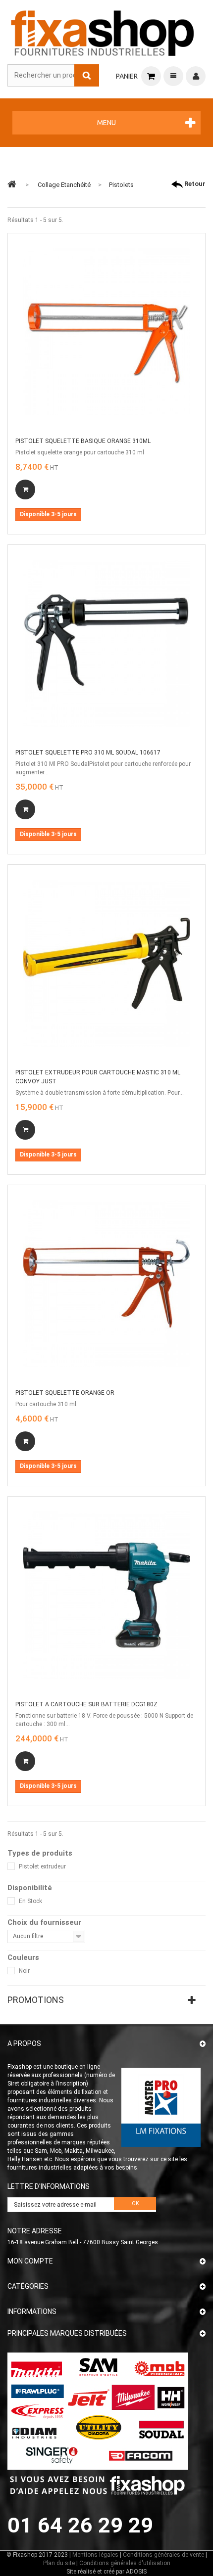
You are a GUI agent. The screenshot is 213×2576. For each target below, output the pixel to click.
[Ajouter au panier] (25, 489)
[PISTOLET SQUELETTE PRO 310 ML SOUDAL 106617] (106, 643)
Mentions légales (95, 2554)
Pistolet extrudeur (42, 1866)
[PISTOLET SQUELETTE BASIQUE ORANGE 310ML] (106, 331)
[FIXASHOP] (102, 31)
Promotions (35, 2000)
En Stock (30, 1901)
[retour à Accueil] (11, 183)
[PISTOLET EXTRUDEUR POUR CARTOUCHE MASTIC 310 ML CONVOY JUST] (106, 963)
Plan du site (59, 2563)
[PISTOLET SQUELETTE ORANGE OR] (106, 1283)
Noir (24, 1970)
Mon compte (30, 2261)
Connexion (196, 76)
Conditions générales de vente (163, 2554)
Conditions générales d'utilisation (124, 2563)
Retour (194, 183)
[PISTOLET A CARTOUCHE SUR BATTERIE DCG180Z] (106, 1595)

* Task requirements: All lines with the word "SQUELETTE" are needed; pull them from the entries and copy each.

* Answer for the task:
[PISTOLET SQUELETTE PRO 310 ML SOUDAL 106617] (106, 643)
[PISTOLET SQUELETTE BASIQUE ORANGE 310ML] (106, 331)
[PISTOLET SQUELETTE ORANGE OR] (106, 1283)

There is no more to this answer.